Atlanta-based physical therapist Angelo Rizzo was diagnosed with Leukemia in 1999 – coincidentally less than a year after he transitioned his orthopedic and sports physical therapy practice to one specializing in helping people combat the side effects of cancer treatment.
Now in complete remission, he continues to apply his personal experience and clinical skills to help others beat their diagnoses and improve their quality of life.
Rizzo first noticed the underutilization of physical therapy treatment in helping people fight cancer while volunteering with the National Osteoporosis Foundation. During his tenure, he was astounded by the high number of cancer survivors who were subsequently diagnosed with osteoporosis – a bone weakening disease that leads to an increased risk of fracture and a common side effect of chemotherapy and radiation treatment.
When Rizzo was diagnosed, he experienced firsthand the aftermath of cancer treatment – including extreme fatigue and weakness – that many of his patients had described.
During his first few months of treatment, even Rizzo avoided exercise completely due to his lack of energy. But he finally realized it was time to practice what he had always preached to his patients – exercise and stay active.
Just a few short weeks later, he began to feel the benefits of exercise during chemotherapy and the difference it was making in his recovery.
Today, Rizzo taps into his experience to encourage and motivate his patients as they work to regain their strength.
“Many cancer patients don’t know that physical therapy is an option to help combat their treatment side effects,” Rizzo says. “The most common feedback I get back from my patients after working with them is that they wished their doctor had told them about this earlier.”
More than 65% of Rizzo’s referrals come from oncologists, radiation oncologists and cancer surgeons. He helps patients fight mental and physical fatigue during and after treatment through strength, balance and monitored endurance training, as well as using exercise guidelines to enhance physical and mental performance.
He teaches them that the severe fatigue, weakness, swelling, and pain they struggle with are manageable, and that the right skills and training from an oncology physical therapist can help restore and improve their daily activities – making a world of difference for both the patient and care giver.
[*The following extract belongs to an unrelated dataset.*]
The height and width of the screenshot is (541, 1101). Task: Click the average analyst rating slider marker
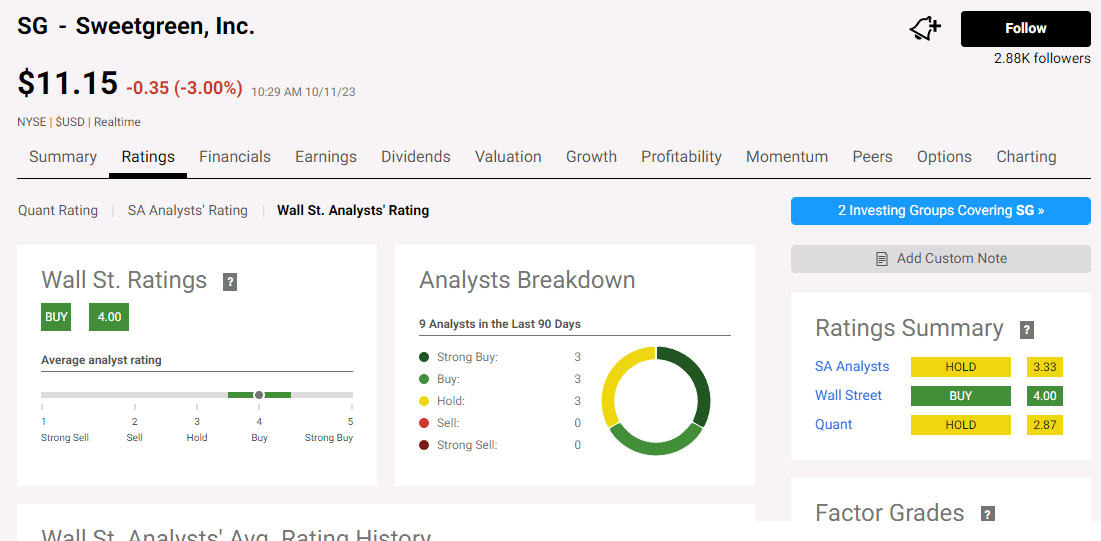[259, 395]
Very few practices currently focus specifically on using physical therapy to combat the symptoms of cancer treatment, but the need for this service is becoming increasingly recognizable among physicians and their patients.
And while physicians and medicine focus on treating cancer at the cellular level, Rizzo reminds his patients and the oncology community that physical therapy helps heal the mind, body and soul at the functional level.
He emphasizes that early intervention and detection of physical impairments are key to functional restoration and recovery.